Music Review: Maxwell Davies, Metropolitan Cathedral, Liverpool

Liverpool's Metropolitan Cathedral of Chirst the King

THERE was a time when Sir Peter Maxwell Davies, now Master of the Queen’s Musick, was the enfant terrible of the British music establishment. His music pushed barriers, explored new territories and often shocked audiences.

That’s why his latest work had the audience anticipating a great event. Hymn to the Spirit of Fire was commissioned by Liverpool Metropolitan Cathedral Concerts Society – a brave move deserving the very highest commendation – and was a great paean of praise which drew warm and enthusiastic appreciation.

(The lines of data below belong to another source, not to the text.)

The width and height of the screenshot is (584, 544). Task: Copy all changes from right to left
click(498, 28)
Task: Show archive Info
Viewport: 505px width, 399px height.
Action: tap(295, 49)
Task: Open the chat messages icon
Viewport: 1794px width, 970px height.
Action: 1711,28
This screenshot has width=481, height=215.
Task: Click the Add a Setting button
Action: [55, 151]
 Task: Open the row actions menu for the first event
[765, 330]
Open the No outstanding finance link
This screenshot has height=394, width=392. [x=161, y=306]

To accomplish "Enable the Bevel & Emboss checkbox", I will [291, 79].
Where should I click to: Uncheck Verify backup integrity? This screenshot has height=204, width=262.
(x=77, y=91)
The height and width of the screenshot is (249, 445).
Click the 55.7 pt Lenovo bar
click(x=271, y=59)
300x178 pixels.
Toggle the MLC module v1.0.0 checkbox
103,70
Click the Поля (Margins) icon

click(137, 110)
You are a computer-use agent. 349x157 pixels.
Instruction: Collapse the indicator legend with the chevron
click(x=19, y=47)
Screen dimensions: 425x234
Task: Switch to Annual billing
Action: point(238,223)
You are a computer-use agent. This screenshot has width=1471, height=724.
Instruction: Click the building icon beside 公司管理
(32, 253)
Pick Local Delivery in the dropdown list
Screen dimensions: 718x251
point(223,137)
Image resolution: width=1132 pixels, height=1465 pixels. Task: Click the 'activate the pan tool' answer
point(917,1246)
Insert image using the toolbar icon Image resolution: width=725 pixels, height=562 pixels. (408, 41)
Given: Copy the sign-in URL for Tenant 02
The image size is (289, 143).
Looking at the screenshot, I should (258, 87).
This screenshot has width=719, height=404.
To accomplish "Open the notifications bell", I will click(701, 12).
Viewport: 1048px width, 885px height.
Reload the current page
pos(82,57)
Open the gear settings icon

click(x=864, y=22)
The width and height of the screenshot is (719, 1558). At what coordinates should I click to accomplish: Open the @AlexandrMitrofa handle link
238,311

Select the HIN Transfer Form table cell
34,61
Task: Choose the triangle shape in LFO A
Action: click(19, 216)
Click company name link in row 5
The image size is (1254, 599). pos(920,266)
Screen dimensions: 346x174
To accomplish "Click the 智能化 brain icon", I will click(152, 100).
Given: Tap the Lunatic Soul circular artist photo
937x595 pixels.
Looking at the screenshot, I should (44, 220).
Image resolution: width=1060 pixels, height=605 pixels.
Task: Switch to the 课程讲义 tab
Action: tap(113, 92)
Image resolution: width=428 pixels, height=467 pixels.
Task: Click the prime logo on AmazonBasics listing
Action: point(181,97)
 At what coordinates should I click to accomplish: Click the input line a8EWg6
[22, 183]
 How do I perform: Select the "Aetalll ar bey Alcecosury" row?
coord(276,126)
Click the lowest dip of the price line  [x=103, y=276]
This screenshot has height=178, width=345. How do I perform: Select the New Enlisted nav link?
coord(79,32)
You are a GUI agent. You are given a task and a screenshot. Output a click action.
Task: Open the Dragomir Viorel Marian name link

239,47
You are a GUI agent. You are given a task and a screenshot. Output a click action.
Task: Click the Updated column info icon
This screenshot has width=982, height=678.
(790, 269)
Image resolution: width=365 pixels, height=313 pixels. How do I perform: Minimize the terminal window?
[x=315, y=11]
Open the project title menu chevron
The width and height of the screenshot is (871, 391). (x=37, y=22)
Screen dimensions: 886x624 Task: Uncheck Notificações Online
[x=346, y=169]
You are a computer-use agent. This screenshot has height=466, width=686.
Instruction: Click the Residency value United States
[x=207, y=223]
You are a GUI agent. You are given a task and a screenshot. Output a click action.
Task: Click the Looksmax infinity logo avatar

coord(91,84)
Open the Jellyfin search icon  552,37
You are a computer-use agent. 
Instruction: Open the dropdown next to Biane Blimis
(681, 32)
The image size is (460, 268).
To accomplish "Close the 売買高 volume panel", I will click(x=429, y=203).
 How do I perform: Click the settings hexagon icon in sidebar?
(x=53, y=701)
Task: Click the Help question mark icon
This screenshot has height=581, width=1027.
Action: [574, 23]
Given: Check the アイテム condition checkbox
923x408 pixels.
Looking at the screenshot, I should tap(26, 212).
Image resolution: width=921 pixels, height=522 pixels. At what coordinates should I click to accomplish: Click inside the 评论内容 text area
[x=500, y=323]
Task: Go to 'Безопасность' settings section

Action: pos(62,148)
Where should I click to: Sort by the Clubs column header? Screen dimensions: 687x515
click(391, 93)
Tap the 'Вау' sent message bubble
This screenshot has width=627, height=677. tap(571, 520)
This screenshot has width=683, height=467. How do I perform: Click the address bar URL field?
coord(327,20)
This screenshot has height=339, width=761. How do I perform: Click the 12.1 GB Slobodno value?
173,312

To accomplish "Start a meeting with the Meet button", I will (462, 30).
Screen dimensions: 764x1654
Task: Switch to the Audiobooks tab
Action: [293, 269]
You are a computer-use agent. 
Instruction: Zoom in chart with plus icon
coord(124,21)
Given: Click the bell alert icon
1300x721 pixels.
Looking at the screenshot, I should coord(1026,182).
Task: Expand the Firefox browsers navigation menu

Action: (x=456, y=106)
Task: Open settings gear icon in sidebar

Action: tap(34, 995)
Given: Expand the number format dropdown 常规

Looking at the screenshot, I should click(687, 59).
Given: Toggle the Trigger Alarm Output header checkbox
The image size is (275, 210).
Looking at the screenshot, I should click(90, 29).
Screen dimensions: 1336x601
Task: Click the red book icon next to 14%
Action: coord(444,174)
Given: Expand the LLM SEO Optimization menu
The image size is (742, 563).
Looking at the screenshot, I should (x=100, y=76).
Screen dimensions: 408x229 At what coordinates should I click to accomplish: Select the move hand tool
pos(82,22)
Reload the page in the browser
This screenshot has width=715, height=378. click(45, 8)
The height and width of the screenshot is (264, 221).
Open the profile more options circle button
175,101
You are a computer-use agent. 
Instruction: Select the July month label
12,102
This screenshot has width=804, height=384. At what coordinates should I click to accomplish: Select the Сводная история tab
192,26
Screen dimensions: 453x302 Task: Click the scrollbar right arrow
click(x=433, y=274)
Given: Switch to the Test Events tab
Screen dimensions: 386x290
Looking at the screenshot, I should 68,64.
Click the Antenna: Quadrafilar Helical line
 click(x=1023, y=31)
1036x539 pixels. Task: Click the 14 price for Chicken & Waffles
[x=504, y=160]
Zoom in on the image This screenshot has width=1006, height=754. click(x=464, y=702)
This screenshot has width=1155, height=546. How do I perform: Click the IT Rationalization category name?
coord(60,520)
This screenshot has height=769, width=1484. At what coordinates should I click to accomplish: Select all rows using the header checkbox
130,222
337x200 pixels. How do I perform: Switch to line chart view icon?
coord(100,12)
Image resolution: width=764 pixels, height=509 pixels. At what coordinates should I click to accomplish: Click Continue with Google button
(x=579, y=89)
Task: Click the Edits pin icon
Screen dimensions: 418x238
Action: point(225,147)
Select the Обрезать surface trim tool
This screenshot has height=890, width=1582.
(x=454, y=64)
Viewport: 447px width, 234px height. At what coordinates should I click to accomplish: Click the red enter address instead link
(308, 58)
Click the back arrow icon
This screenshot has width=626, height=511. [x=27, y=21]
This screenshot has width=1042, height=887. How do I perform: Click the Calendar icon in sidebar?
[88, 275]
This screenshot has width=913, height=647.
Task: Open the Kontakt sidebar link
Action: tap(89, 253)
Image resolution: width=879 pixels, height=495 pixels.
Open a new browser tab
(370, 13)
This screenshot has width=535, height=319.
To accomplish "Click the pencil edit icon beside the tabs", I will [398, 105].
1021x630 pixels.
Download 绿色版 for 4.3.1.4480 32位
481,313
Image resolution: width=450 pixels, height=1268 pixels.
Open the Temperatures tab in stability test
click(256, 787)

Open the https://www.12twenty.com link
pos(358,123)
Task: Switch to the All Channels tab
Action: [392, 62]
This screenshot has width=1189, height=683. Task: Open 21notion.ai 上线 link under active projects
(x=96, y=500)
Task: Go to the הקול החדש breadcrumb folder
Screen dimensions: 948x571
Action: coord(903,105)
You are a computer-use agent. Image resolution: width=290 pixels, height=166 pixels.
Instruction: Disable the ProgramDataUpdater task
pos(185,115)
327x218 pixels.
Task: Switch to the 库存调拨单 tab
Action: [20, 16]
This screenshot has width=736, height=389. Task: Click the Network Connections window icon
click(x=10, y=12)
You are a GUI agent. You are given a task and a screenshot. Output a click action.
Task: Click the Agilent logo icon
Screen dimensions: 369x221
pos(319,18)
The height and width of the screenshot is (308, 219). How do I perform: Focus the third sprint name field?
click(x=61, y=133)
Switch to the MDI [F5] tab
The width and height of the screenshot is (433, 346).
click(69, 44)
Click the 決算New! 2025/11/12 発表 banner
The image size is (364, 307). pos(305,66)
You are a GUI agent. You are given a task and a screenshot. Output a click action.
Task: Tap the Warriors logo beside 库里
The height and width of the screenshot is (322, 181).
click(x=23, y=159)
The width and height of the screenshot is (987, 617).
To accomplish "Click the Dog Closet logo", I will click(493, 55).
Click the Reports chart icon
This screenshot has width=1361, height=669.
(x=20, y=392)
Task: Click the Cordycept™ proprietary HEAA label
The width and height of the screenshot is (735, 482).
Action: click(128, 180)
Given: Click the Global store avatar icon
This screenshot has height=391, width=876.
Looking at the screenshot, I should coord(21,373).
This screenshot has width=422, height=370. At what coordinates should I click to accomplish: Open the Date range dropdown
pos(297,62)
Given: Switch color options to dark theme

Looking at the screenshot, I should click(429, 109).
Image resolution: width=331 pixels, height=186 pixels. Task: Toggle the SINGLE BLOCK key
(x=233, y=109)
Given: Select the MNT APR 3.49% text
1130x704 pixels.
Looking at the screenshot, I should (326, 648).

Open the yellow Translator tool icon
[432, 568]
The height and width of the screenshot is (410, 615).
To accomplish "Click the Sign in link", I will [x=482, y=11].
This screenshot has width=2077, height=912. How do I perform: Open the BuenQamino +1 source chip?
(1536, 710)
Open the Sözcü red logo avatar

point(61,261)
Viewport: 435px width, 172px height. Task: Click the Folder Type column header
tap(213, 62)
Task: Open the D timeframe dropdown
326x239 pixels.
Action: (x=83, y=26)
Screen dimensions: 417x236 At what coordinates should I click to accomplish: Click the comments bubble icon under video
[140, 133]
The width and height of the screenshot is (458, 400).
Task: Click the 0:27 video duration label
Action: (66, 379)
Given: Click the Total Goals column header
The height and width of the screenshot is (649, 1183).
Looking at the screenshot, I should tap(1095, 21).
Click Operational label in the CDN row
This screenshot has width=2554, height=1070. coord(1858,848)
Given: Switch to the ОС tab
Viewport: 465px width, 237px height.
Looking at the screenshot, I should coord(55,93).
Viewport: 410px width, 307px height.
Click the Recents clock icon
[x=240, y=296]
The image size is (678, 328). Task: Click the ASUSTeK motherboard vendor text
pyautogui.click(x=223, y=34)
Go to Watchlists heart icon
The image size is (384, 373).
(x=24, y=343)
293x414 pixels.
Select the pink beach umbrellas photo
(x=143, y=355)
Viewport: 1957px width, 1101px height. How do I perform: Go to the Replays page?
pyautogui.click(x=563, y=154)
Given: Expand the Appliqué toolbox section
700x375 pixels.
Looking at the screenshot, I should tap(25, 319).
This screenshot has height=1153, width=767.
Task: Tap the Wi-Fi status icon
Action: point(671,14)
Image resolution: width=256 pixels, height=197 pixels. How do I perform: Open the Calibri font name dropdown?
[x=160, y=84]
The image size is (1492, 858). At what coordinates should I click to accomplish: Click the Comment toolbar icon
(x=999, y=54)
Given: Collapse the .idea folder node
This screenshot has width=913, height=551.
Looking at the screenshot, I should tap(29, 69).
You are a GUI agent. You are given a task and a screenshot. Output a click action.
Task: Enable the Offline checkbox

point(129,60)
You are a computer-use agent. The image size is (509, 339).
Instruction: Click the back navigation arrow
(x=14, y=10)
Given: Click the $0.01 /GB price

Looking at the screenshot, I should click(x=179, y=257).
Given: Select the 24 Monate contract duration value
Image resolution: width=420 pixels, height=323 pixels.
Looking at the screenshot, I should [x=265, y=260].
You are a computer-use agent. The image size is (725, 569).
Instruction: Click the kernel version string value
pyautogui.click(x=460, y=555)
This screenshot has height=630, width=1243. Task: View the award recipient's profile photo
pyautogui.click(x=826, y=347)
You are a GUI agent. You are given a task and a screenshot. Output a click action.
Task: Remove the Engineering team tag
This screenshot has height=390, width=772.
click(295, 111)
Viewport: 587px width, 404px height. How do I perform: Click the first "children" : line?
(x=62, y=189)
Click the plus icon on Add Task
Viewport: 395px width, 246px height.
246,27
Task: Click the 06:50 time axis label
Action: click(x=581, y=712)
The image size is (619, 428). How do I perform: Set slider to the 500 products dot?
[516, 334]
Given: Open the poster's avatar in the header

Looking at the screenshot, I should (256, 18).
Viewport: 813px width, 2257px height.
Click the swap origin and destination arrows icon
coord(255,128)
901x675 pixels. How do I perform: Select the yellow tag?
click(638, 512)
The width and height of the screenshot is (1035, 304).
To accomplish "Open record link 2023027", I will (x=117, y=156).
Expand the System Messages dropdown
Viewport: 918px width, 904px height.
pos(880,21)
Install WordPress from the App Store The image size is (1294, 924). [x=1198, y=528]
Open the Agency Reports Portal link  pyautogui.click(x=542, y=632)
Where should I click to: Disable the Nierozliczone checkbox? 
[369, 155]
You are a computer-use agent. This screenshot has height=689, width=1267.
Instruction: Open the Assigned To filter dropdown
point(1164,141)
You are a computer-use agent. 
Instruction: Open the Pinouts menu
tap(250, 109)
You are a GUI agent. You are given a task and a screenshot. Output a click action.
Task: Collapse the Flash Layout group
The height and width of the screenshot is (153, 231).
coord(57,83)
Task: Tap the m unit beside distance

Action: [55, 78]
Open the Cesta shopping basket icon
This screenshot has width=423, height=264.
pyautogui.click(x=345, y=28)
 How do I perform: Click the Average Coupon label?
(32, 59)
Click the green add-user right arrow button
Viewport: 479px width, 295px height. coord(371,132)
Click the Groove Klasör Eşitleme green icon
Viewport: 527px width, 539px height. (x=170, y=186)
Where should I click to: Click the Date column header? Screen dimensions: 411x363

It cleverly fused many of Davies’s great inspirations: plain-song, folksong and Renaissance polyphony. The verses were written by Hildegard of Bengen, a medieval abbess whose intensely personal and searching writings have been used as inspiration by a number of composers. These were juxtaposed with freely adapted settings of the plainsong, Veni Creator Spiritus.

From moments of intense drama which filled the entire cathedral space to quiet contemplation the work seemed, also, to echo other composers of church music.

But yet that impish – sometimes innocent, sometimes intense and complex – character of Maxwell Davies kept coming to the fore.

Richard Lea’s mastery of a demanding organ part underpinned some quite excellent singing from the cathedral choir, as well as members of the Cantata Choir, under the direction of Timothy Noon.